Alfred-Alexandre Delauney (1830–1894) was a French painter and engraver.

==Life==
Born on 13 July 1830 at Gouville in Normandy, Delauney came to Paris in 1842 at the age of twelve to work as an assistant to an elderly uncle named Salmon, his mother's brother, who was a print-seller. Salmon had a shop at 39, Rue de Seine, in the 6th arrondissement of Paris near the Louvre, called Librairie des Beaux-Arts, which in 1850 he transferred to his nephew. Had two children, Marthe, and Jean.
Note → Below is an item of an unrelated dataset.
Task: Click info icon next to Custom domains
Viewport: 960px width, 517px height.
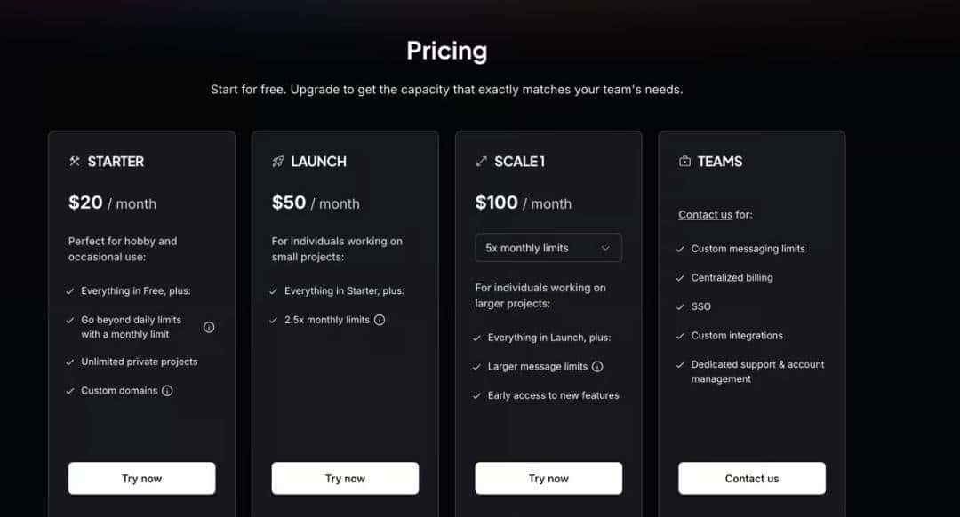Action: [167, 391]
Delauney is considered a notable etcher as well as a painter. Jean-François Millet was one of the artists whose paintings were etched by Delauney, and one such etching, L'Hiver aux corbeaux (1862), has been noted as an inspiration to Vincent van Gogh. A collection of Delauney's etchings was published in Eaux-Fortes sur le vieux Paris, twenty-four plates dating between 1870 and 1878.

Alfred Delauney married Elise Charlotte-Eulallie Varin, the daughter of Pierre-Amédée Varin (1818–1883), another notable engraver. They had two children, Marthe Delauney, Jean Delauney. He died at Nanteuil-sur-Marne on 25 June 1894.